Texture – This class reads an image from a file and stores it in an array for texture mapping. You will need to add code that does the nearest-neighbor and bilinear interpolation of the texture.
Vertex – A simple class that handles the implementation of a vertex. You might want to write a similar matrix class and then create operation methods that allow you to multiply matrices by vectors, etc.
You can download the skeleton code from the course website after class at http://www.ece.unm.edu/course/ece595/hw/Project1.zip
Getting started This is a large, complex project and it is easy to get overwhelmed. The best approach is to compartmentalize it and work on a small portion at a time. Make sure that portion works before moving on.
To start off, just try to get the code compiling and then modify it so that you can write something to your framebuffer which should appear on the screen. Once you have this, I would recommend implementing the rasterizer first. Assume that you are given a pre- projected triangle that maps to the screen. Write the code that will fill in the appropriate
pixels with a solid color. You can debug your output by drawing the same triangle in the OpenGL side and verifying that the two match. It might be a good idea to start with a simple rasterization algorithm before moving on to a more aggressive algorithm.

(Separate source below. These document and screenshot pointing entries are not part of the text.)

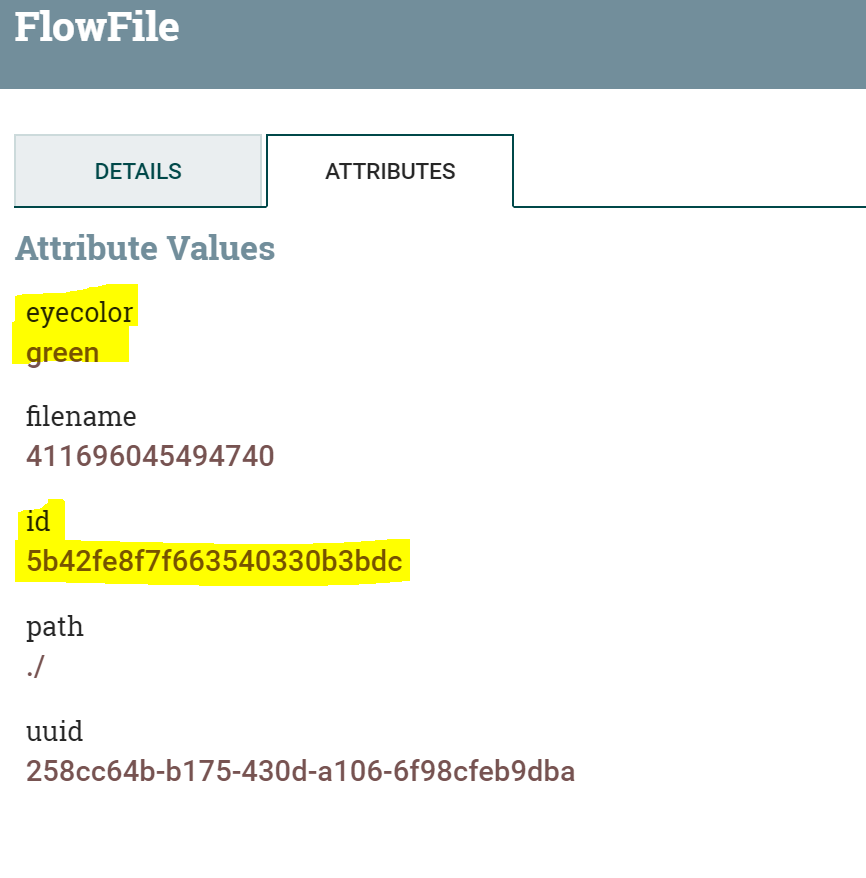The image size is (866, 878).
Task: Select the path attribute label
Action: [x=55, y=627]
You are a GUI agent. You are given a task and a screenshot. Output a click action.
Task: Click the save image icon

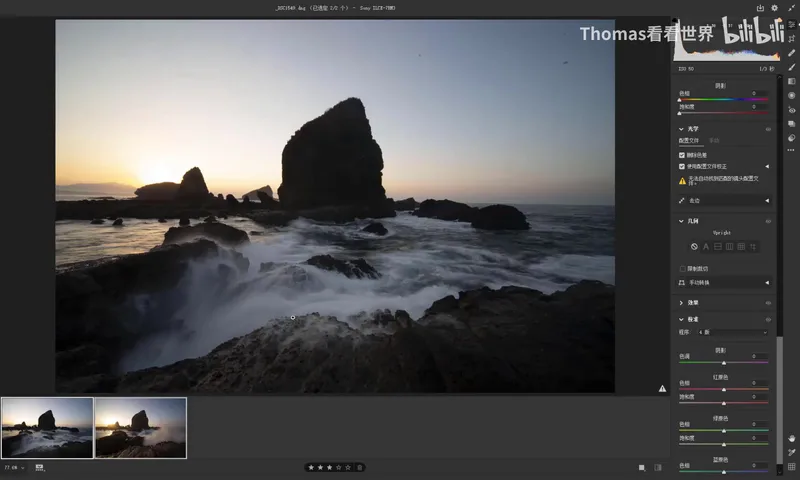[760, 8]
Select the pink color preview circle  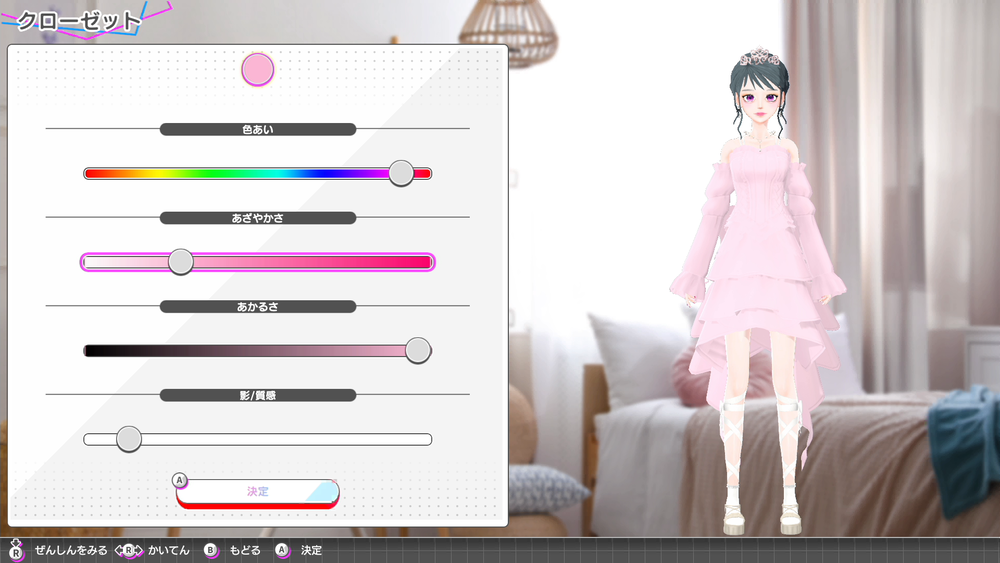258,70
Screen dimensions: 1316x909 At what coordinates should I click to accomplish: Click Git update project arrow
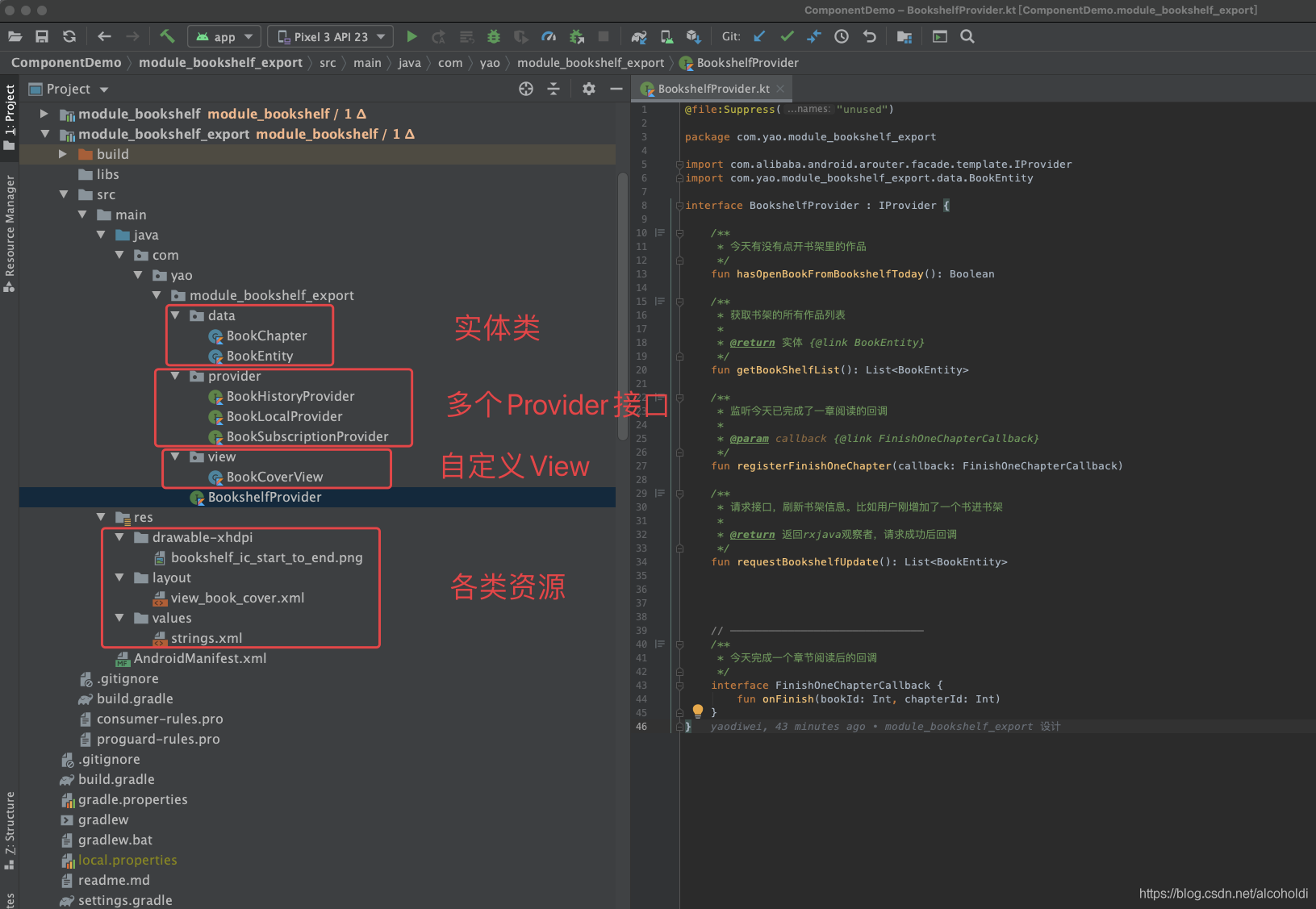pyautogui.click(x=759, y=36)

Once you have the rasterizer generating pixels of a solid color, then try interpolating the color. Then work on the texture coordinates, and implement the texture fetch mechanism. By this point you will have textured triangles appearing on the screen.
Next implement the vertex transformations. At the beginning set up a super conservative culling algorithm that will reject any triangle that goes off the screen. This will help you get the functionality of the vertex and fragment sides working together before you worry about clipping. Again, take advantage of the OpenGL code to ensure that your code is rendering properly. Once this is done, all you have left is to implement clipping and then optimize your code as much as you can!
Tips & Advice This is a big project, so get started early. If you wait until the end you will panic and will not be able to finish. I will not allow late days on this one. Functionality is the main part of the grade, so make sure your code works properly. Write a bunch of test cases and make sure you are rendering things properly. Focus on that first, and then worry about making it fast if you have the time.
Some tips to accelerate the rendering: The rasterizer is essentially the inner-loop of the code. Try to make it as fast as possible! Also, you are free to use assembly, multithreaded programs, resorting the triangle list or other data structures to try to accelerate the rendering as much as possible.
Warnings You are not to use the graphics hardware, OpenGL, DirectX, or any other graphics API. The only allowed calls are the ones I made in the skeleton code. The purpose of this project is to learn by doing. If you cheat and use the graphics hardware, you will get a zero for the assignment. Of course, you can use the graphics hardware for debugging through the OpenGL code path, as I described before.
Grading The following breakdown will be used to grade the project:
Functionality 75 Performance 15 Write up 7 Documentation 3 TOTAL 100
Documentation Be sure to comment your code so that it is readable! Someone else should be able to look at your code, understand what you are doing and follow your implementation. I will spend some time looking at your submitted code and try to follow your algorithm. If I can’t understand what is going on, I will deduct points from here but possibly also from the algorithm!
Final words Get started soon, and feel free to ask me questions if you get stuck. Good luck!